RECORDS SHOWN.

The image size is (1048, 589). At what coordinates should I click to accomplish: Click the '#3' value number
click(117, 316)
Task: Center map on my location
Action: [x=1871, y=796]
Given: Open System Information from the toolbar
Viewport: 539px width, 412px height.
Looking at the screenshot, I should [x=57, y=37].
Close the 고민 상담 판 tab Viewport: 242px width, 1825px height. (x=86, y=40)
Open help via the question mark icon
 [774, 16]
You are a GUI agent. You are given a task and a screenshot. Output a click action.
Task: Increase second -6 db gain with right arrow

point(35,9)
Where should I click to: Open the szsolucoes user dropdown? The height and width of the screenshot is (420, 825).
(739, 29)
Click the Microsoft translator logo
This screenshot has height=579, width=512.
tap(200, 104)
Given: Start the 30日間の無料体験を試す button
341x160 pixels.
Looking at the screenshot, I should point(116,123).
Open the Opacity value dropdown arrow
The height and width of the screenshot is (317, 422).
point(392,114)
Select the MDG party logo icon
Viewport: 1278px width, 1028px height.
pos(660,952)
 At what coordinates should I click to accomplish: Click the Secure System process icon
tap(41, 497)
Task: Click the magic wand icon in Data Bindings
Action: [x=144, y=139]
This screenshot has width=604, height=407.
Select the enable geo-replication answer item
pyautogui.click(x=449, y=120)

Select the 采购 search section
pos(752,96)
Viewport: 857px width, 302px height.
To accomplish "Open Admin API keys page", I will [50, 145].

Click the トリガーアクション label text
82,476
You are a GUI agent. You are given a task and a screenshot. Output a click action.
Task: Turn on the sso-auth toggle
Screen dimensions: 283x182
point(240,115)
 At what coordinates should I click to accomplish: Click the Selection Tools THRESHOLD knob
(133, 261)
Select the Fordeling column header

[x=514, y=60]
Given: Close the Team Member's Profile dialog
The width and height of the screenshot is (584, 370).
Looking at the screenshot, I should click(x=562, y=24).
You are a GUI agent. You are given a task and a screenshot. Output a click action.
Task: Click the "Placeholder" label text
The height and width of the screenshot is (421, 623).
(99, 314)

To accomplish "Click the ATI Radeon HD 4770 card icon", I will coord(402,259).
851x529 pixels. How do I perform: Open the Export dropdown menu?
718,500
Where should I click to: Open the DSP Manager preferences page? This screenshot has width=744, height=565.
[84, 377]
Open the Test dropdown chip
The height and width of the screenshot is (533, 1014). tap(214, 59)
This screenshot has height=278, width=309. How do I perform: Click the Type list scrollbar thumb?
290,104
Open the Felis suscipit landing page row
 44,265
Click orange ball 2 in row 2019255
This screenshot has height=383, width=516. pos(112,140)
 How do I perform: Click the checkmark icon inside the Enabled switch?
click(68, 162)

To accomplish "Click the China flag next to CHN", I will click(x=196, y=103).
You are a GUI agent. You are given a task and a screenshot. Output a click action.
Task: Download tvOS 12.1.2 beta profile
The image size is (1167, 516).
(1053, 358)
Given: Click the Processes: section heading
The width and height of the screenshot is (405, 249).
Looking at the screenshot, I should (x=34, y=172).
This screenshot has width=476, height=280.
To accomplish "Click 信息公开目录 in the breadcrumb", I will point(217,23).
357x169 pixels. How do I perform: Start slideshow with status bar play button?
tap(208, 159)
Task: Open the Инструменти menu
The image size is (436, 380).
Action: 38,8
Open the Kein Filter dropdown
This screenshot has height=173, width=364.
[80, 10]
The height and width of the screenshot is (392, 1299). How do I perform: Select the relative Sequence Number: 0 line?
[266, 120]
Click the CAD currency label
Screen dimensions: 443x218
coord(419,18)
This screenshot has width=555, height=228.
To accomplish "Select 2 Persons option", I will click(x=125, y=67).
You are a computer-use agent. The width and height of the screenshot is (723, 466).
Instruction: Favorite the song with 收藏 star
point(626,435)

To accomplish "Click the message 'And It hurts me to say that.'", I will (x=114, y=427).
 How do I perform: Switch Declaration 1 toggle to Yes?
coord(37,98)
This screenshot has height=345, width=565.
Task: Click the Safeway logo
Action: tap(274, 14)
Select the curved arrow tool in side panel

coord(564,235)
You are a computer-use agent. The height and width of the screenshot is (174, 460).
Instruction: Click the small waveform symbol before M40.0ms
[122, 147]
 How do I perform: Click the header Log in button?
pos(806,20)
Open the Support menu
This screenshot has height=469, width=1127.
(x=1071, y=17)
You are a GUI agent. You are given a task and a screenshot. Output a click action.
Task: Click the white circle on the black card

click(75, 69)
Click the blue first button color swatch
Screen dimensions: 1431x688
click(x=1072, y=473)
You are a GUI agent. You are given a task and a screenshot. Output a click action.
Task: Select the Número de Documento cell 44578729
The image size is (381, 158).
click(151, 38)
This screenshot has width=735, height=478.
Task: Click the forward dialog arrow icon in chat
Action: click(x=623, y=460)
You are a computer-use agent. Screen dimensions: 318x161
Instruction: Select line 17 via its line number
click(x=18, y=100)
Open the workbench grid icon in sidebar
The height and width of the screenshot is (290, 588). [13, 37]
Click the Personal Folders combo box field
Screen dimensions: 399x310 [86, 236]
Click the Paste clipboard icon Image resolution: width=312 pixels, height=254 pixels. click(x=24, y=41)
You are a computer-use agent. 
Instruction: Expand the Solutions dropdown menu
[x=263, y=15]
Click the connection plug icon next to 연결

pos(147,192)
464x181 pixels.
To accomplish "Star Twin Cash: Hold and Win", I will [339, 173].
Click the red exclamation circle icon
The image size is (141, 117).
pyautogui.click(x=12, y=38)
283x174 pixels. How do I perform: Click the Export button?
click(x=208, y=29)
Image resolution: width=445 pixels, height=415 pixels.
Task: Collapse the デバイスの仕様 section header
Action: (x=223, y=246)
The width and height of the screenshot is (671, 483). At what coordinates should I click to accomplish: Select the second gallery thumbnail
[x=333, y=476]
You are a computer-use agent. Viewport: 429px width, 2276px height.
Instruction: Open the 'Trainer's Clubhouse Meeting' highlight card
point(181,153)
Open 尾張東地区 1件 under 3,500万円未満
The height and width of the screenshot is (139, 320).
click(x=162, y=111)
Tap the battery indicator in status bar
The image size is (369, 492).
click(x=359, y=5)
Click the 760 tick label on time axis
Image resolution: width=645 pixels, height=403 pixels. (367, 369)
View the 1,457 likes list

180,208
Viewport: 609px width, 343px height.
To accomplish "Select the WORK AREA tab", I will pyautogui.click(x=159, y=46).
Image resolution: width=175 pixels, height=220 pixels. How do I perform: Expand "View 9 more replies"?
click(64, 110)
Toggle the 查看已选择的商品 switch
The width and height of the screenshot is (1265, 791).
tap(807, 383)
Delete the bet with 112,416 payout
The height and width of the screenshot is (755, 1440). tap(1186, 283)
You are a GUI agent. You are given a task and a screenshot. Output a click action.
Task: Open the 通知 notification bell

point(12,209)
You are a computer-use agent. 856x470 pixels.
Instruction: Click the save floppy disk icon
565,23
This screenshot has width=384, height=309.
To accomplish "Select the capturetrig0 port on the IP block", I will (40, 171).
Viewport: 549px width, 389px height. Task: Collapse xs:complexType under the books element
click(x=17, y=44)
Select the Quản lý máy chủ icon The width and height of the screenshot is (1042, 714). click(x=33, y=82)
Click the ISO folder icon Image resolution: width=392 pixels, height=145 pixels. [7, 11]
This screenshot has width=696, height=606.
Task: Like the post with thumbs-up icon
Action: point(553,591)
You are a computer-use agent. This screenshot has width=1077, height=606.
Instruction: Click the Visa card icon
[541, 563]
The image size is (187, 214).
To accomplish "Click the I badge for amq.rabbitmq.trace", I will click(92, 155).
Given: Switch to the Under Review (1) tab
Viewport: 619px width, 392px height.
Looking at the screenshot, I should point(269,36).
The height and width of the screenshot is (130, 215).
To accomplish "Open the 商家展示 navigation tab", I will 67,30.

INSTRUCTIONS FOR THE TASK.
A word-for-word transcription of the data above is required.

ANSWER TO THIS EXERCISE.
The image size is (1048, 589). At what coordinates should I click to accomplish: Click the '#3' value number
click(117, 316)
Task: Center map on my location
Action: [x=1871, y=796]
Given: Open System Information from the toolbar
Viewport: 539px width, 412px height.
Looking at the screenshot, I should [x=57, y=37].
Close the 고민 상담 판 tab Viewport: 242px width, 1825px height. (x=86, y=40)
Open help via the question mark icon
 [774, 16]
You are a GUI agent. You are given a task and a screenshot. Output a click action.
Task: Increase second -6 db gain with right arrow

point(35,9)
Where should I click to: Open the szsolucoes user dropdown? The height and width of the screenshot is (420, 825).
(739, 29)
Click the Microsoft translator logo
This screenshot has height=579, width=512.
tap(200, 104)
Given: Start the 30日間の無料体験を試す button
341x160 pixels.
Looking at the screenshot, I should point(116,123).
Open the Opacity value dropdown arrow
The height and width of the screenshot is (317, 422).
point(392,114)
Select the MDG party logo icon
Viewport: 1278px width, 1028px height.
pos(660,952)
 At what coordinates should I click to accomplish: Click the Secure System process icon
tap(41, 497)
Task: Click the magic wand icon in Data Bindings
Action: [x=144, y=139]
This screenshot has width=604, height=407.
Select the enable geo-replication answer item
pyautogui.click(x=449, y=120)

Select the 采购 search section
pos(752,96)
Viewport: 857px width, 302px height.
To accomplish "Open Admin API keys page", I will [50, 145].

Click the トリガーアクション label text
82,476
You are a GUI agent. You are given a task and a screenshot. Output a click action.
Task: Turn on the sso-auth toggle
Screen dimensions: 283x182
point(240,115)
 At what coordinates should I click to accomplish: Click the Selection Tools THRESHOLD knob
(133, 261)
Select the Fordeling column header

[x=514, y=60]
Given: Close the Team Member's Profile dialog
The width and height of the screenshot is (584, 370).
Looking at the screenshot, I should click(x=562, y=24).
You are a GUI agent. You are given a task and a screenshot. Output a click action.
Task: Click the "Placeholder" label text
The height and width of the screenshot is (421, 623).
(99, 314)

To accomplish "Click the ATI Radeon HD 4770 card icon", I will coord(402,259).
851x529 pixels. How do I perform: Open the Export dropdown menu?
718,500
Where should I click to: Open the DSP Manager preferences page? This screenshot has width=744, height=565.
[84, 377]
Open the Test dropdown chip
The height and width of the screenshot is (533, 1014). tap(214, 59)
This screenshot has height=278, width=309. How do I perform: Click the Type list scrollbar thumb?
290,104
Open the Felis suscipit landing page row
 44,265
Click orange ball 2 in row 2019255
This screenshot has height=383, width=516. pos(112,140)
 How do I perform: Click the checkmark icon inside the Enabled switch?
click(68, 162)

To accomplish "Click the China flag next to CHN", I will click(x=196, y=103).
You are a GUI agent. You are given a task and a screenshot. Output a click action.
Task: Download tvOS 12.1.2 beta profile
The image size is (1167, 516).
(1053, 358)
Given: Click the Processes: section heading
The width and height of the screenshot is (405, 249).
Looking at the screenshot, I should (x=34, y=172).
This screenshot has width=476, height=280.
To accomplish "Click 信息公开目录 in the breadcrumb", I will point(217,23).
357x169 pixels. How do I perform: Start slideshow with status bar play button?
tap(208, 159)
Task: Open the Инструменти menu
The image size is (436, 380).
Action: 38,8
Open the Kein Filter dropdown
This screenshot has height=173, width=364.
[80, 10]
The height and width of the screenshot is (392, 1299). How do I perform: Select the relative Sequence Number: 0 line?
[266, 120]
Click the CAD currency label
Screen dimensions: 443x218
coord(419,18)
This screenshot has width=555, height=228.
To accomplish "Select 2 Persons option", I will click(x=125, y=67).
You are a computer-use agent. The width and height of the screenshot is (723, 466).
Instruction: Favorite the song with 收藏 star
point(626,435)

To accomplish "Click the message 'And It hurts me to say that.'", I will (x=114, y=427).
 How do I perform: Switch Declaration 1 toggle to Yes?
coord(37,98)
This screenshot has height=345, width=565.
Task: Click the Safeway logo
Action: tap(274, 14)
Select the curved arrow tool in side panel

coord(564,235)
You are a computer-use agent. The height and width of the screenshot is (174, 460).
Instruction: Click the small waveform symbol before M40.0ms
[122, 147]
 How do I perform: Click the header Log in button?
pos(806,20)
Open the Support menu
This screenshot has height=469, width=1127.
(x=1071, y=17)
You are a GUI agent. You are given a task and a screenshot. Output a click action.
Task: Click the white circle on the black card

click(75, 69)
Click the blue first button color swatch
Screen dimensions: 1431x688
click(x=1072, y=473)
You are a GUI agent. You are given a task and a screenshot. Output a click action.
Task: Select the Número de Documento cell 44578729
The image size is (381, 158).
click(151, 38)
This screenshot has width=735, height=478.
Task: Click the forward dialog arrow icon in chat
Action: click(x=623, y=460)
You are a computer-use agent. Screen dimensions: 318x161
Instruction: Select line 17 via its line number
click(x=18, y=100)
Open the workbench grid icon in sidebar
The height and width of the screenshot is (290, 588). [13, 37]
Click the Personal Folders combo box field
Screen dimensions: 399x310 [86, 236]
Click the Paste clipboard icon Image resolution: width=312 pixels, height=254 pixels. click(x=24, y=41)
You are a computer-use agent. 
Instruction: Expand the Solutions dropdown menu
[x=263, y=15]
Click the connection plug icon next to 연결

pos(147,192)
464x181 pixels.
To accomplish "Star Twin Cash: Hold and Win", I will [339, 173].
Click the red exclamation circle icon
The image size is (141, 117).
pyautogui.click(x=12, y=38)
283x174 pixels. How do I perform: Click the Export button?
click(x=208, y=29)
Image resolution: width=445 pixels, height=415 pixels.
Task: Collapse the デバイスの仕様 section header
Action: (x=223, y=246)
The width and height of the screenshot is (671, 483). At what coordinates should I click to accomplish: Select the second gallery thumbnail
[x=333, y=476]
You are a computer-use agent. Viewport: 429px width, 2276px height.
Instruction: Open the 'Trainer's Clubhouse Meeting' highlight card
point(181,153)
Open 尾張東地区 1件 under 3,500万円未満
The height and width of the screenshot is (139, 320).
click(x=162, y=111)
Tap the battery indicator in status bar
The image size is (369, 492).
click(x=359, y=5)
Click the 760 tick label on time axis
Image resolution: width=645 pixels, height=403 pixels. (367, 369)
View the 1,457 likes list

180,208
Viewport: 609px width, 343px height.
To accomplish "Select the WORK AREA tab", I will pyautogui.click(x=159, y=46).
Image resolution: width=175 pixels, height=220 pixels. How do I perform: Expand "View 9 more replies"?
click(64, 110)
Toggle the 查看已选择的商品 switch
The width and height of the screenshot is (1265, 791).
tap(807, 383)
Delete the bet with 112,416 payout
The height and width of the screenshot is (755, 1440). tap(1186, 283)
You are a GUI agent. You are given a task and a screenshot. Output a click action.
Task: Open the 通知 notification bell

point(12,209)
You are a computer-use agent. 856x470 pixels.
Instruction: Click the save floppy disk icon
565,23
This screenshot has width=384, height=309.
To accomplish "Select the capturetrig0 port on the IP block", I will (40, 171).
Viewport: 549px width, 389px height. Task: Collapse xs:complexType under the books element
click(x=17, y=44)
Select the Quản lý máy chủ icon The width and height of the screenshot is (1042, 714). click(x=33, y=82)
Click the ISO folder icon Image resolution: width=392 pixels, height=145 pixels. [7, 11]
This screenshot has width=696, height=606.
Task: Like the post with thumbs-up icon
Action: point(553,591)
You are a computer-use agent. This screenshot has width=1077, height=606.
Instruction: Click the Visa card icon
[541, 563]
The image size is (187, 214).
To accomplish "Click the I badge for amq.rabbitmq.trace", I will click(92, 155).
Given: Switch to the Under Review (1) tab
Viewport: 619px width, 392px height.
Looking at the screenshot, I should point(269,36).
The height and width of the screenshot is (130, 215).
To accomplish "Open the 商家展示 navigation tab", I will 67,30.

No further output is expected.